▶ **Exercise**:
Transcribe all of the records word for word, please, omitting the pictures.

╭─ Data section

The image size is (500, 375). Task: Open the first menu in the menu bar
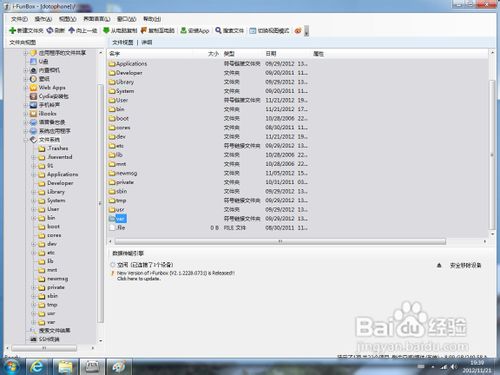coord(19,19)

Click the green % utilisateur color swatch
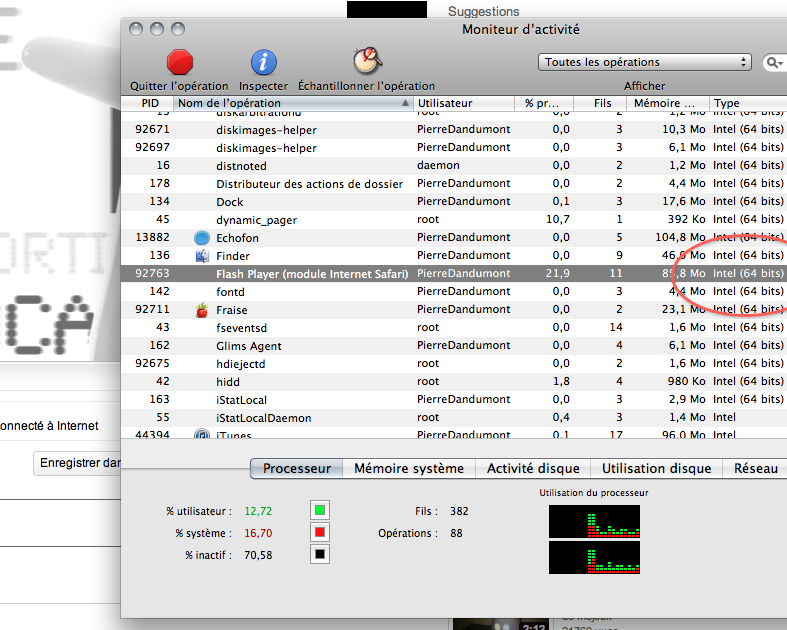(x=319, y=511)
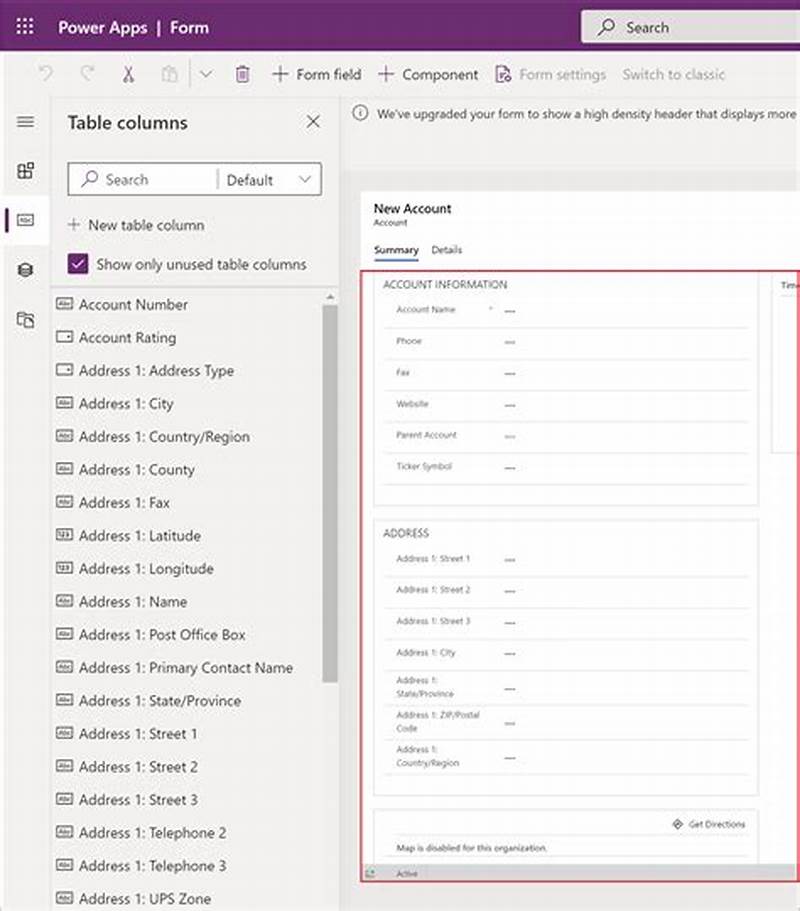
Task: Collapse the left navigation rail
Action: [25, 122]
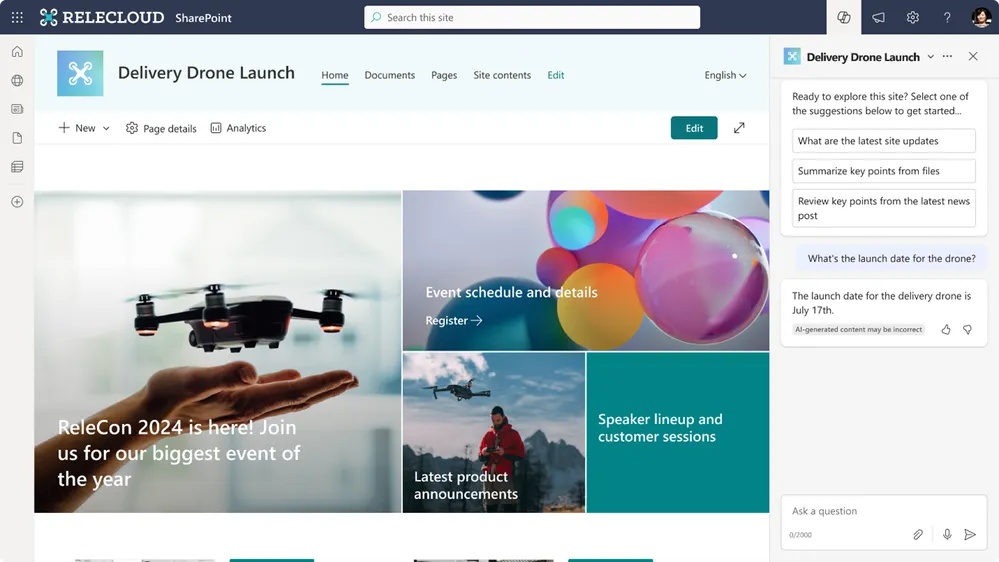Open the settings gear icon
The height and width of the screenshot is (562, 999).
tap(913, 17)
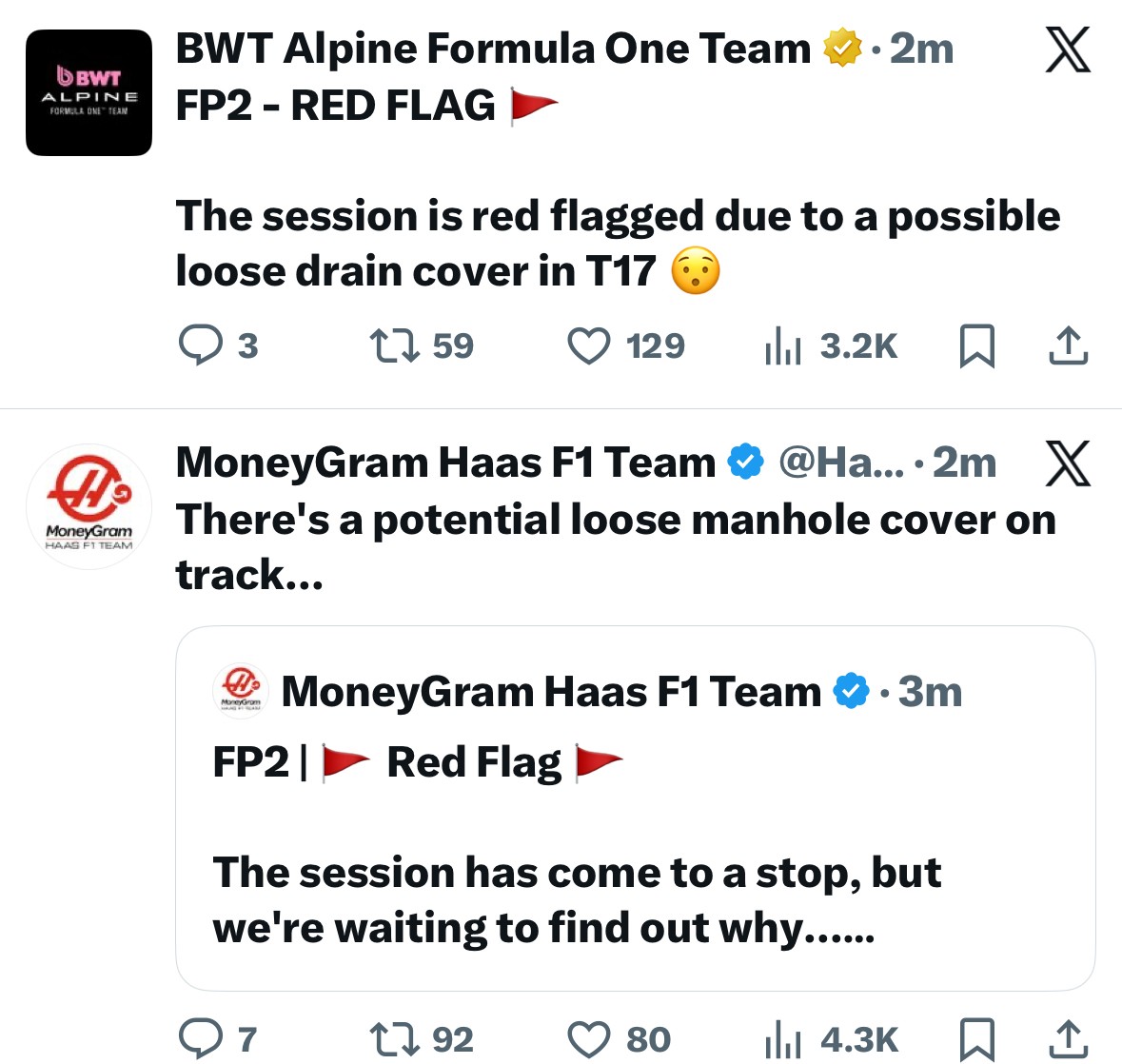The height and width of the screenshot is (1064, 1122).
Task: Open BWT Alpine Formula One Team profile name
Action: coord(493,49)
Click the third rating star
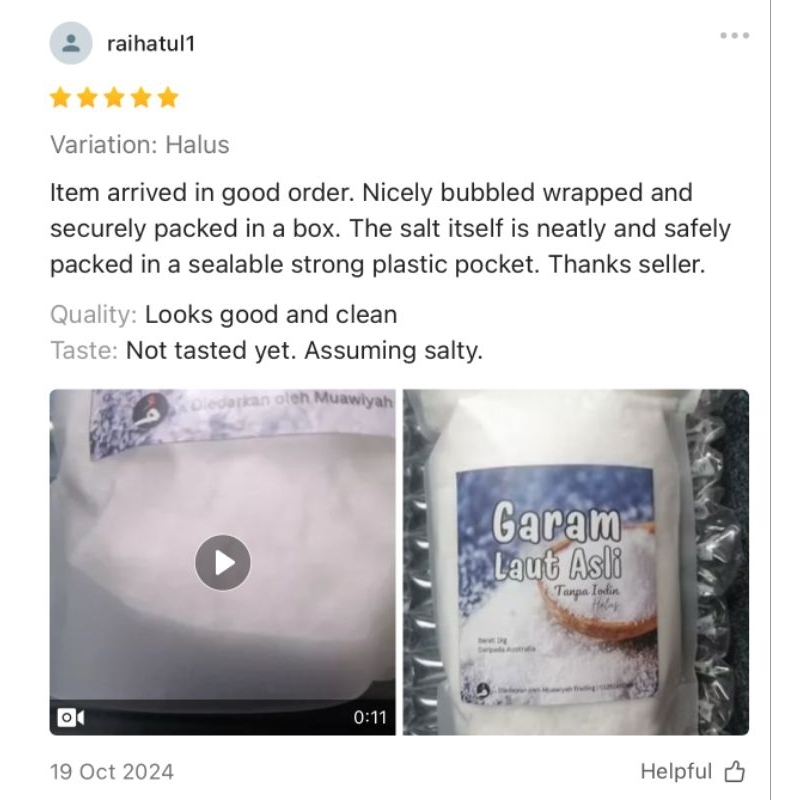This screenshot has height=800, width=800. (114, 97)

╰─

▶ **Result of this exercise**:
The image size is (500, 375). Task: Open the first menu in the menu bar
coord(19,19)

Click the green % utilisateur color swatch
(x=319, y=511)
Task: Collapse the left navigation rail
Action: [25, 122]
Open the settings gear icon
The height and width of the screenshot is (562, 999).
tap(913, 17)
The height and width of the screenshot is (1064, 1122).
Task: Open BWT Alpine Formula One Team profile name
Action: coord(493,49)
Click the third rating star
This screenshot has height=800, width=800. (114, 97)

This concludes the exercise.